Human longevity may be found in single individuals as well as in the population as a whole (“population longevity”). Longevity Blue Zones (LBZs), which are areas with an unusually high number of oldest old, have been identified in Sardinia and the Greek island of Ikaria. We compared the lifestyle, health status and some genetic markers of the LBZ populations with those of reference populations from Italy and Greece; the data were extracted from the GEHA database. In the LBZs, the proportion of individuals who never married or were married and still living with their spouse was significantly greater. Nonagenarians males and females with a high self‒perception of optimism and/or a high score for self-rated health were also found in larger proportions in LBZs. Among the variables with lower frequency were the proportion of the widowed, the percentage of subjects who had suffered a stroke and the frequency of Apoε4 and Apoε2 and the TT genotype of FOXO3A gene. Compared to behavioral and health indicators, the impact of genetic factors might be relatively less important in the LBZs. Nevertheless, further research is needed to identify potential epigenetic traits that might play a predominant role due to the interaction between genetics and the human and physical environments.

Introduction

Some individuals may live considerably longer than most other people; this phenomenon is known as longevity. The age threshold at which a person is regarded as “long-lived” has changed over time, as the lifespan of human beings has increased. Decades ago, the age threshold for identifying the so-called “oldest old” was fixed at 85 years (Suzman et al., 1992), whereas more recent studies, such as the GEHA, an EU-funded research project, consider longevity as starting at the age of 90 years (Franceschi et al., 2007; Cevenini et al., 2014). Usually, longevity studies address individual longevity and are aimed at identifying specific traits or life trajectories of sporadic long-lived persons.
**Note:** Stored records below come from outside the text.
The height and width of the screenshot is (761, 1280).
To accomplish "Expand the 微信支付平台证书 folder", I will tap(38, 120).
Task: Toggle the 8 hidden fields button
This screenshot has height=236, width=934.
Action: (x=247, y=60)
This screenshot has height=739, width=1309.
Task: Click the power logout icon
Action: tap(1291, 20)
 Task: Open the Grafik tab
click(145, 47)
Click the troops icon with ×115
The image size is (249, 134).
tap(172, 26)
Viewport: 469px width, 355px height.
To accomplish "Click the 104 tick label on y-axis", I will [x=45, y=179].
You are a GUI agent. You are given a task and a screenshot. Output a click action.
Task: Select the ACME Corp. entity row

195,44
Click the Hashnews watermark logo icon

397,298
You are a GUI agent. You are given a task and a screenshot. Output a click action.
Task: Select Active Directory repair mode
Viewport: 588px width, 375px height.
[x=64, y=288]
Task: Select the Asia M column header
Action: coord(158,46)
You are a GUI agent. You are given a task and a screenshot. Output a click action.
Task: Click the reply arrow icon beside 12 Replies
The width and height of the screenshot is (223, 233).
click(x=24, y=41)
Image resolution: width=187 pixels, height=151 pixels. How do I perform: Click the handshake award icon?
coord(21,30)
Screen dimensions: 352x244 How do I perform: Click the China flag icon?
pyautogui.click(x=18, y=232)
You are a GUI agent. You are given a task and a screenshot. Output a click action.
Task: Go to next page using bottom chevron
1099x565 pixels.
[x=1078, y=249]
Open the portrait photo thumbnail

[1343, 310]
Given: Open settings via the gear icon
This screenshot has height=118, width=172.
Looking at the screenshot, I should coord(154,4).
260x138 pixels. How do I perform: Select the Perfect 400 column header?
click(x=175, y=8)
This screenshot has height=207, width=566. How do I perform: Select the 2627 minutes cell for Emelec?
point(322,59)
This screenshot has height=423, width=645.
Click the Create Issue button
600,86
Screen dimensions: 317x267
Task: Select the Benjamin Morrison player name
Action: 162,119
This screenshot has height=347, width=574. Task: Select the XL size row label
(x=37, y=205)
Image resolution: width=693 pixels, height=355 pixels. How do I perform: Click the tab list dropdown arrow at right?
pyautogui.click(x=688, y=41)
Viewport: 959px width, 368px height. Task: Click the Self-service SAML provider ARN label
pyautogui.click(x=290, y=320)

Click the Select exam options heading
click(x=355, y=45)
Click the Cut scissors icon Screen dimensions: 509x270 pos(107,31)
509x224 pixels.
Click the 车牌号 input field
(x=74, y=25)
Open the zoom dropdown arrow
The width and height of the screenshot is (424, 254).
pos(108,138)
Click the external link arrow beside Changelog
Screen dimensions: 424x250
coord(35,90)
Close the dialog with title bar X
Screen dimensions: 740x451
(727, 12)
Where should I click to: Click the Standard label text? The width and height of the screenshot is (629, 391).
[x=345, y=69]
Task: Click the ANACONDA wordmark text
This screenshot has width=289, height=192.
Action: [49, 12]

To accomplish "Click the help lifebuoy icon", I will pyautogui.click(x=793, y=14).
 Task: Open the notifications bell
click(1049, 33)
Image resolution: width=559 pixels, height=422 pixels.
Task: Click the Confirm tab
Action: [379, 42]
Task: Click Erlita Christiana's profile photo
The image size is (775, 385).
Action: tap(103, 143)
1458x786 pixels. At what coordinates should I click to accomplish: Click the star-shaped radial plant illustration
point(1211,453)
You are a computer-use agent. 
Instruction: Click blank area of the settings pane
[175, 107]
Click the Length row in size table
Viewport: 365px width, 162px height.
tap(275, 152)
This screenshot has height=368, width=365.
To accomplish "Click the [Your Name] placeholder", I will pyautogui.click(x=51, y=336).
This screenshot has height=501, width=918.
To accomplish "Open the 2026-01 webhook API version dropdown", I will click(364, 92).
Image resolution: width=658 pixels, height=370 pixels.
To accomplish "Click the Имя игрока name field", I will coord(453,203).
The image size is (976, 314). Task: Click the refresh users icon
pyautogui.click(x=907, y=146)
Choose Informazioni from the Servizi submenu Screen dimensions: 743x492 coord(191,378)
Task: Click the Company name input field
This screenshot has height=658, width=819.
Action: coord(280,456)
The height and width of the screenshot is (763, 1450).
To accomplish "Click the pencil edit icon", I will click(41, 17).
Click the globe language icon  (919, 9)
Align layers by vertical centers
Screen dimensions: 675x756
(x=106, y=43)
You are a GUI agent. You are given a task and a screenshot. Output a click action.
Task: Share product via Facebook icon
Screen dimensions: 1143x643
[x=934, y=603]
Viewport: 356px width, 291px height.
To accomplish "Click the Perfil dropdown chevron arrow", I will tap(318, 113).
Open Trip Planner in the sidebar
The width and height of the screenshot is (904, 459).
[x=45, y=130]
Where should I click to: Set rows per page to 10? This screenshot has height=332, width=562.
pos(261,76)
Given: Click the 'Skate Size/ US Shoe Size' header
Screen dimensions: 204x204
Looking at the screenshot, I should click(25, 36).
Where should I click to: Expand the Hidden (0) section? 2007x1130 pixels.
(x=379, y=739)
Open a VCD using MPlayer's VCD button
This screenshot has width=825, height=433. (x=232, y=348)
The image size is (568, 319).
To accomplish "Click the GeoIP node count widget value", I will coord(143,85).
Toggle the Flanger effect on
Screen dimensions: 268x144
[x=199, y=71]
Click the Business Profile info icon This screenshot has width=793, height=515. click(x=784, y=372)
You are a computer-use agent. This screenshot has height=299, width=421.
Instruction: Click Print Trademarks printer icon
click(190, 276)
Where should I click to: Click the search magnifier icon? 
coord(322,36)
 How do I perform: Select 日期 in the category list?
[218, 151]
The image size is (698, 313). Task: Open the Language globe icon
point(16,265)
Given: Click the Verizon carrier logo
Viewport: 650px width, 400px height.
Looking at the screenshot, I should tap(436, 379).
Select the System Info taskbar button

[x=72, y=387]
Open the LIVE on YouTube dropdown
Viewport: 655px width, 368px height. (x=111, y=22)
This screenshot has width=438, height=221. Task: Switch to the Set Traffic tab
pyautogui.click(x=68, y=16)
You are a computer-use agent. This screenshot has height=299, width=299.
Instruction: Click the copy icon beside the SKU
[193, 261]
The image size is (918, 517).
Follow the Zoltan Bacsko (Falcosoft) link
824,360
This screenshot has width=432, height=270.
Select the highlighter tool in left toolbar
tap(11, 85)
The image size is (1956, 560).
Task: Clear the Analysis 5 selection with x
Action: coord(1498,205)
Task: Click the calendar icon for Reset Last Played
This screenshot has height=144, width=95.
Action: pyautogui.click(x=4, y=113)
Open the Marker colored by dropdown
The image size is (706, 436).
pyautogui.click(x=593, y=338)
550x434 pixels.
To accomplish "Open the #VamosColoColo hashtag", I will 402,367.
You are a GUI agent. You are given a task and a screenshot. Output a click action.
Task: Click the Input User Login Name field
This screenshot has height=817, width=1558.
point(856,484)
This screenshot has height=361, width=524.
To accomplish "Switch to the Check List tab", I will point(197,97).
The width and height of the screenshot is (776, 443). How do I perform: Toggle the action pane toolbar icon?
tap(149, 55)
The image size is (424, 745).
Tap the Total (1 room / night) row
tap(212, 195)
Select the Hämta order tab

Yet, populations in which longevity is shared by a large portion of their members have been identified, i.e., in these populations the percentage of oldest old and the average life expectancy are greater than usually expected. The term population longevity has been proposed as a more appropriate term in this context (Poulain et al., 2013; Poulain, 2019). The existence of such populations raises the question of whether the factors responsible for the high number of oldest old are the same as those responsible for individual longevity. In this article, we present the results of a preliminary attempt to compare two populations displaying high levels of population longevity ‒ one living in the mountainous area of the Sardinia, Italy, and the other living on the Greek island of Ikaria. The features of nonagenarians from these locations have been compared with corresponding data concerning nonagenarians’ siblings in mainland Italy and Greece, obtained from the GEHA study (Skytthe et al., 2011), representative of individual longevity.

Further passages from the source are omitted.